I think a lot of the extremely negative reactions to Green Lantern come from disappointment. This film could have been so much better and pales in comparison to other, much better films in the superhero genre such as Iron Man and Thor. (Why is it Marvel's live-action movies are consistently better than DC's?)
The film has some positive points: the special effects are superlative, the action sequences are fun, GL's costume design is extremely cool, and the performances are decent. Although they try to pack a lot in, I found the film reasonably engaging and didn't get bored.
But I didn't get thrilled either. The music (which is pretty crucial to the epic, operatic world of superheroes) was forgettable. Speaking of lacking epic quality, a more threatening villain should have been used--Parallax looked like little more than a big cloud monster, and Hector Hammond? Seriously?
While the performances were adequate, no one shone (or got a chance to). I also think the lead should have been cast differently. I've seen Ryan Reynolds in a few films and while he has the good looks of a leading man, he lacks the charisma necessary for these sorts of roles. I mean, just compare him to Robert Downey Jr.
Ultimately, though, I think the big problem with Green Lantern is that the screenwriters and filmmakers were overwhelmed by the sheer weight of the Lantern mythos and tried to cram too much of it into one film. The space opera elements didn't mix properly with Hal's all-too human-sized issues at home, and the constant switching between Oa and Earth were jarring rather than building tension. It would have been better, I think, to just have Hal obtain the ring, fight Earth-based evil as he learns to use it, and leave all the exposition about the GL Corps and Oa for a sequel.
The Amazing Spider-Man (2012)
I have nothing against a franchise reboot. It certainly didn't hurt the recent Batman films, or Star Trek. However, the conditions have to be right. And conditions were decidedly NOT right for a Spider-Man reboot.

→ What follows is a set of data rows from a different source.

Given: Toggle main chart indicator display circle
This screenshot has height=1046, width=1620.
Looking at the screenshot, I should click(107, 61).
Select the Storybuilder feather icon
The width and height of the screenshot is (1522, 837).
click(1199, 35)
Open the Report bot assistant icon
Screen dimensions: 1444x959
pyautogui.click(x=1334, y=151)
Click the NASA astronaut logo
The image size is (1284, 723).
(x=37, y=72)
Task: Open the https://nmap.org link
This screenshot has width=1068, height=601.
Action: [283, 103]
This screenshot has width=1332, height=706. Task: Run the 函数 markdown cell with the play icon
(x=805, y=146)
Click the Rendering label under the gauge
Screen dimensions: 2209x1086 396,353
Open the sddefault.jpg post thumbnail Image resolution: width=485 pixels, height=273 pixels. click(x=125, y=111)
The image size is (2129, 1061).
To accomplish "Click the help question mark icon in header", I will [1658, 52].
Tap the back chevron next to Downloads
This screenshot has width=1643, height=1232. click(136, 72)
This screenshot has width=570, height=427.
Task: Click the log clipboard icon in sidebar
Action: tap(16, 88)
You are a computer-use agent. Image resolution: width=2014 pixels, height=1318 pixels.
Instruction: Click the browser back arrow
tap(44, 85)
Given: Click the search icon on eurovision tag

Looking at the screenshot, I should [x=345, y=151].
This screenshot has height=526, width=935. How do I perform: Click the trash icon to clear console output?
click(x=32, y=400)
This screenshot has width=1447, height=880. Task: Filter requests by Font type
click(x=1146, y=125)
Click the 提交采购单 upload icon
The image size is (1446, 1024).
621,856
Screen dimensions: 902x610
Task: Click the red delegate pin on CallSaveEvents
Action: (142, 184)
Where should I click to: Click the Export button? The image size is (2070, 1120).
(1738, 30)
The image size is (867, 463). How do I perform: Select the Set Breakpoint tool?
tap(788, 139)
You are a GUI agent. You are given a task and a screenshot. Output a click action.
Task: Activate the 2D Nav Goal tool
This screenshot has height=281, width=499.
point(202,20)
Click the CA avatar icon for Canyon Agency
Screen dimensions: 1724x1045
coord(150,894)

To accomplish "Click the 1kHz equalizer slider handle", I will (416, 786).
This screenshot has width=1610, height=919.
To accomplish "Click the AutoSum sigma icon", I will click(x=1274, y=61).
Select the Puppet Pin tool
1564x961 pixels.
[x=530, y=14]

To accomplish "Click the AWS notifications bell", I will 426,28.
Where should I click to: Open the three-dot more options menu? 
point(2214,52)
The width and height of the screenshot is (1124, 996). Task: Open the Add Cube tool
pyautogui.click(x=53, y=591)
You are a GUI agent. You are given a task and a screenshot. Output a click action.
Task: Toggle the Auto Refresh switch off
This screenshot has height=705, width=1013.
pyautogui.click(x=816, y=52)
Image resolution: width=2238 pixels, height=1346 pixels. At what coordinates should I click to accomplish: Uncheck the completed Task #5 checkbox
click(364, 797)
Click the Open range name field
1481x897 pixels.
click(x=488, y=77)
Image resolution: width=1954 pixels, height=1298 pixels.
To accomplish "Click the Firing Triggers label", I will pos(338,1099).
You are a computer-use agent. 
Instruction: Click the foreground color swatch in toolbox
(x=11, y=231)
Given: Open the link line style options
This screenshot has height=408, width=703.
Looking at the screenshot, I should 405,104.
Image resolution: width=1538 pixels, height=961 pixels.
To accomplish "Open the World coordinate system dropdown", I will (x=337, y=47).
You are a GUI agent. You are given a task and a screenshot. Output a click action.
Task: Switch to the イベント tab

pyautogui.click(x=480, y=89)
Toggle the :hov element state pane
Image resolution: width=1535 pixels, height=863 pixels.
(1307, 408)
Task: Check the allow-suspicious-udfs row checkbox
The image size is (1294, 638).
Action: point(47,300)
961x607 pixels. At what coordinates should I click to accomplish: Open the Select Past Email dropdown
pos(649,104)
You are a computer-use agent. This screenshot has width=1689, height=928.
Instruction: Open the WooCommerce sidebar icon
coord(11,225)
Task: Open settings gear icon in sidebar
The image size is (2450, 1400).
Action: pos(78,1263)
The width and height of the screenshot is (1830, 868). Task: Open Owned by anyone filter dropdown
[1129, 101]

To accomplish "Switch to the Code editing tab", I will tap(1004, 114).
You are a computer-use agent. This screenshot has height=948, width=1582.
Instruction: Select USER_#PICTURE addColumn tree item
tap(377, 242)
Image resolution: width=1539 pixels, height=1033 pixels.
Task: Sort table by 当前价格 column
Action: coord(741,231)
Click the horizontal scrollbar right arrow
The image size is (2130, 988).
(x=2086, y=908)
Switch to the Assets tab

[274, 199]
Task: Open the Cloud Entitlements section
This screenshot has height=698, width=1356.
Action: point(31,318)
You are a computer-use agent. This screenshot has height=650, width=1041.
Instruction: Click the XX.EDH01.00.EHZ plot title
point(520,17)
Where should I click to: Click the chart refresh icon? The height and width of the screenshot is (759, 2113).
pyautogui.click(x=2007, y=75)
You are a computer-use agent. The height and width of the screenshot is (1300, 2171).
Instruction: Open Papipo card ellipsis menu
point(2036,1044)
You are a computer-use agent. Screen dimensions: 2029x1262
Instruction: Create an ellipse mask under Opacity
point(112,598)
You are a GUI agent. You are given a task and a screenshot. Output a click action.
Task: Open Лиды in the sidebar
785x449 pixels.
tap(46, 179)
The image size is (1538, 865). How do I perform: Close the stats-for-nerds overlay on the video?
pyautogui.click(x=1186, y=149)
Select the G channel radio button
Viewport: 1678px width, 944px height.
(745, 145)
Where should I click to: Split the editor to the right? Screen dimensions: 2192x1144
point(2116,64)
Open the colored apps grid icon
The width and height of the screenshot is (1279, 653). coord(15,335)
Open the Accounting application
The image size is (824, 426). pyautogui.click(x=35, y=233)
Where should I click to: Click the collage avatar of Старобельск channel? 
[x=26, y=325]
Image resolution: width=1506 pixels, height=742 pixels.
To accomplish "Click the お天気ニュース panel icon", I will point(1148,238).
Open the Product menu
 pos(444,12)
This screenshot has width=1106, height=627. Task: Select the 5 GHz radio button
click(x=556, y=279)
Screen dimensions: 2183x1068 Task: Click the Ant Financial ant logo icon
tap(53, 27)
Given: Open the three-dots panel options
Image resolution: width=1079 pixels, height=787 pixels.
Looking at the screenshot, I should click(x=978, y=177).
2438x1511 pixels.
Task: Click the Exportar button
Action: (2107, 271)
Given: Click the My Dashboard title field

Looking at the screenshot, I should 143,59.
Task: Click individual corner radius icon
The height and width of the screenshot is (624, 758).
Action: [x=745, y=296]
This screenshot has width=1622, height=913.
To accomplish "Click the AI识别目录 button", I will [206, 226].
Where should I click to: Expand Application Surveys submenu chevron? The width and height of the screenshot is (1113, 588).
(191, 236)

Sam Raimi's first two Spider-Man films are not only recent (the first only 10 years old), they are also successful, popular, and well-liked. We haven't had a long period of time go by and/or tolerated a series of mediocre franchise entries. As a result, the audience is inevitably comparing this film to the previous ones (I haven't seen a single IMDb review, even the sparse positive ones, that avoid mentioning the Raimi films). Even worse, it's obvious that the film-makers were comparing the films as well. As a result, it's nearly impossible for ASM to include things that WORKED from the previous films because they'll seem too similar. Thus, the whole origin sequence seems forcibly, awkwardly different rather than natural, organic, and elegant.
The film has other problems too. It's incredibly inconsistent in how it treats plot points. Significant elements are raised (the fate of Peter's parents, Spider-Man's hunt for Uncle Ben's killer) and are then dropped for no discernible reason.
Characterization, especially of Peter, is another problem: for a kid who's obviously a scientific/engineering prodigy, he's astonishingly inarticulate. I suppose this was an attempt to recreate the verbal stumbling typical of adolescence, but unfortunately it results in a character who seems more stupid than he really should be and a lot of awkward, forgettable dialogue.
It's too bad, because in some regards the film showed promise. Martin Sheen was great, as he always is. The effects and action sequences are well-done, if not exceptional. And one thing they did better than the Raimi films is including more of the non-stop wise-cracking typical of the comic book Spider-Man. I really think if the film-makers had either (a) let 5-10 more years go by or (b) as some other reviewers have suggested, just got a different director and cast and did Spider-Man 4 without retelling the origin story, it would have turned out a lot better.